Remove a repeating job
Section titled “Remove a repeating job”await queue.removeRepeatingJob('cron', { every: 5000 });
// or
await queue.removeRepeatingJob('cron', { pattern: '0 0 * * *' });
Best practices
Section titled “Best practices”- Default settings work well for most use cases (1+ second intervals)
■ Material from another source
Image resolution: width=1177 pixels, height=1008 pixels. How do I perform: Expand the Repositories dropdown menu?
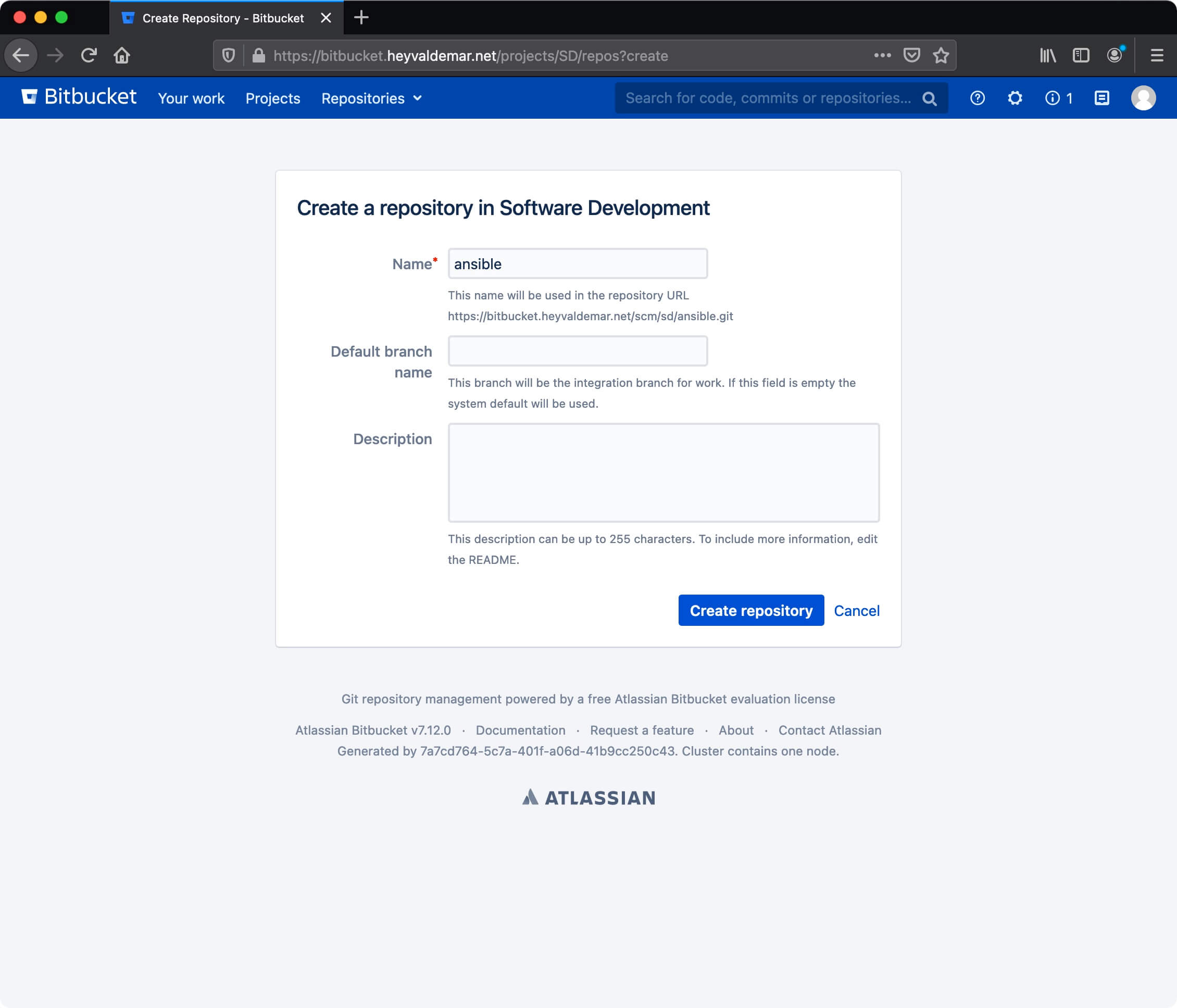click(371, 97)
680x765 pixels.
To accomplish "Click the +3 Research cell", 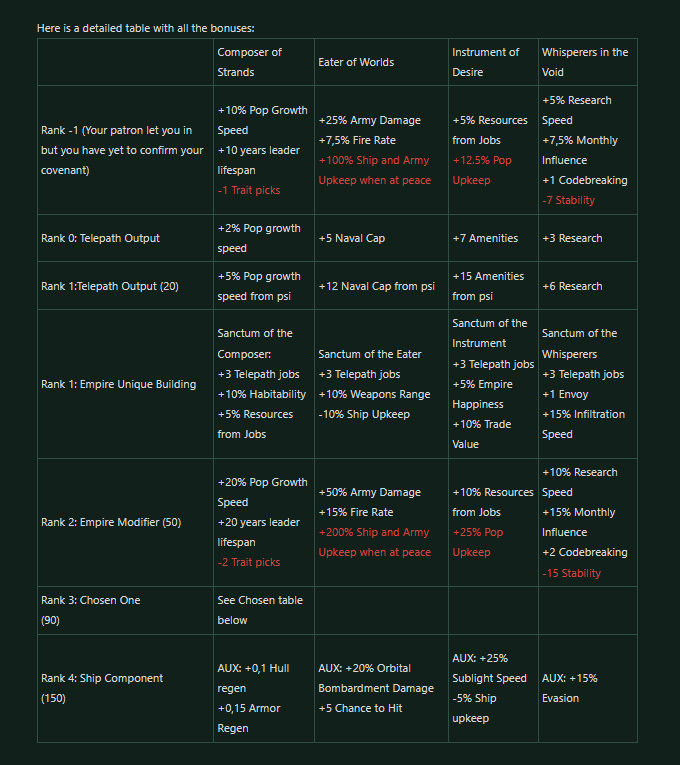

- Ensure at least one worker is running to materialize repeats
- The original
orderMs
is preserved for jobs created from a repeat definition - Use standard cron patterns for time-of-day scheduling (e.g.,
'0 9 * * 1-5'
for 9 AM on weekdays)
Updating job data (current status)
Section titled “Updating job data (current status)”Updating an existing job’s data payload is not currently supported.
Recommended patterns:
- Store canonical data in your database and place lightweight references (IDs) in the job payload.
- For changes to timing, use
changeDelay
. For content changes, enqueue a new job. - If you rely on
jobId
for idempotence, remember re‑adding with the samejobId
will de‑duplicate; use a newjobId
for a new version.
Planned: native job data update API.